= WORK TO BE COMPLETED =
Show every line of the listing below that contains the word "should".

= INFORMATION SHOWN =
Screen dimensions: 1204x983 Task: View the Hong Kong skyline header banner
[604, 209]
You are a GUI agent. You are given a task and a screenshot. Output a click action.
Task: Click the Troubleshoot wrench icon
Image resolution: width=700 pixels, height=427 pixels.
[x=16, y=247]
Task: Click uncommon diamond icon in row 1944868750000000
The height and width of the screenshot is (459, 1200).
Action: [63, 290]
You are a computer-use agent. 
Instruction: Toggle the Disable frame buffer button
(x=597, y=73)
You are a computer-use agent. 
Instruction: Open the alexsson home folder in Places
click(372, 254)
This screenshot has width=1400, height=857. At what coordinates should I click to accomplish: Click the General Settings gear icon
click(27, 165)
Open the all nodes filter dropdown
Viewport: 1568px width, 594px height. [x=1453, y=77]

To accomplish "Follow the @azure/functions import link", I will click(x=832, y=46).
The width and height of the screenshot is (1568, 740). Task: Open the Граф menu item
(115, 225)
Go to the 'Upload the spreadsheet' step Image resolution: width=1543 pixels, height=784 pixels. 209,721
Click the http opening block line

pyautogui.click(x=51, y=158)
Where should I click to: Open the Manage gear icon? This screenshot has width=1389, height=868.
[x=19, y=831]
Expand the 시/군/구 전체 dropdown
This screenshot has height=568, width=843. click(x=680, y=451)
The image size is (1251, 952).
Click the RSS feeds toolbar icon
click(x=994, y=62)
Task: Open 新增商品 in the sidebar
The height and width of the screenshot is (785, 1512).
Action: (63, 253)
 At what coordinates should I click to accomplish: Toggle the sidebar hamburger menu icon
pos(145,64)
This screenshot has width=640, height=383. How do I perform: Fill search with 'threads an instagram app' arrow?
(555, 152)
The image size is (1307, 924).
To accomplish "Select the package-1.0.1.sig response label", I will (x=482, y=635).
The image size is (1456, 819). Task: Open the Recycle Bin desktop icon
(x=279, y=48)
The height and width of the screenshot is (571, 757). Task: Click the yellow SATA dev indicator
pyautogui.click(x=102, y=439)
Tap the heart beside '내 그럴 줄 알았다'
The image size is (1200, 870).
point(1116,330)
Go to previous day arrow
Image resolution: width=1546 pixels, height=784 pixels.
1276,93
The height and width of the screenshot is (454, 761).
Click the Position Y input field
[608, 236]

= COMPLETE OUTPUT =
This screenshot has width=1400, height=857. At what coordinates should I click to accomplish: Click the General Settings gear icon
Where should I click to: Open the Manage gear icon? This screenshot has width=1389, height=868.
 At what coordinates should I click to accomplish: Toggle the sidebar hamburger menu icon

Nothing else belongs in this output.